### TASK DETAILS:
Reproduce every line of the items below word for word, and leave the pictures out of your answer.

### EXERCISE DATA:
* BEGIN *

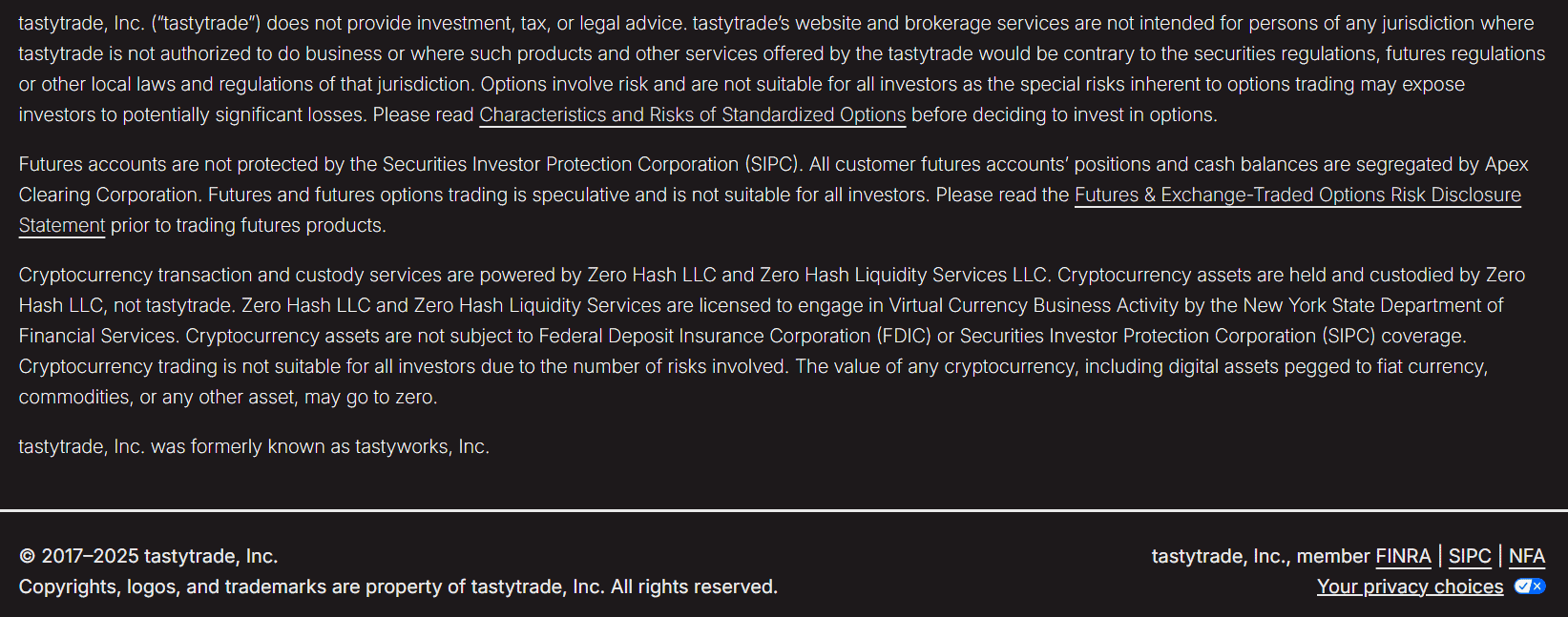Select the copyright notice © 2017–2025 tastytrade, Inc.
Image resolution: width=1568 pixels, height=617 pixels.
[x=148, y=556]
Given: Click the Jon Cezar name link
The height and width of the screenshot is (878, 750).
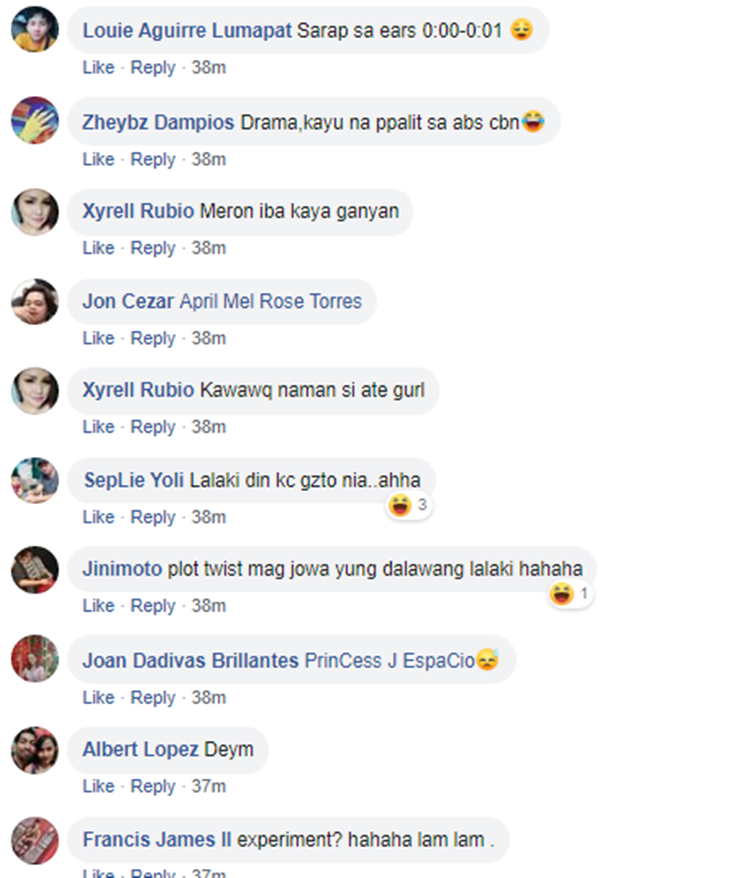Looking at the screenshot, I should point(128,301).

* END *

### CORRECT OUTPUT:
Select the copyright notice © 2017–2025 tastytrade, Inc.
Image resolution: width=1568 pixels, height=617 pixels.
[x=148, y=556]
Given: Click the Jon Cezar name link
The height and width of the screenshot is (878, 750).
Looking at the screenshot, I should point(128,301).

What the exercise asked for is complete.